After a short walk through my suburban neighborhood--including a wooded easement next to a cemetery--I sat in my kitchen texting my wife. Suddenly the eight-legged silhouette of the pictured animal crossed the backlit screen. It appeared that I was the next step of the journey for a "questing" blacklegged tick
Ixodes scapularis (more popularly called a deer tick).
Previous to crawling on me, she had crawled to the edge of the twig of a shrub, reaching (questing) with her front legs, smelling the carbon dioxide I was emitting, and sensing my body heat. Previous to that she had endured the long winter, possibly under the seven feet of snow, under a warm decomposing layer of leaf litter. She may have just recently become an adult--not long ago she was a tiny nymph the size of a poppy seed, clinging to the creature that provided the meal that allowed her to grow and shed her exoskeleton.

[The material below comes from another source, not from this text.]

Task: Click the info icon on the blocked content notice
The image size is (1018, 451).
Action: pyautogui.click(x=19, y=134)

We don't know what creature it was that served as her past home and meal ticket, but we know it was warm blooded. Chances are very good that it was a white footed mouse, in which case she was also very likely to be carrying the bacteria that cause Lyme disease, Babesiosis, or Anaplasmosis. If as a nymph she fed on a white tailed deer--less likely, since nymphs tend to stay low and feed on smaller creatures--then she would be rather more unlikely to carry these pathogens, especially Lyme disease. If her previous host was an opossum, she would have been among the
lucky 10 percent that made it past the North American marsupial's diligent groom-and-eat regimen.
Females are identifiable by the large amount of red colored body not covered by the scutum, or dorsal shield. The scutum provides protection, but also is inelastic, and these blood-feeders need to be able to expand their body to accumulate the massive meal they need to produce their eggs. Males take smaller meals and are more fully covered by the scutum, making them look smaller and darker.
After I took this picture I removed this tick from the food web--they are an overabundant species causing serious human and animal health problems. I also reported it to
TickEncounter.com like a good citizen scientist.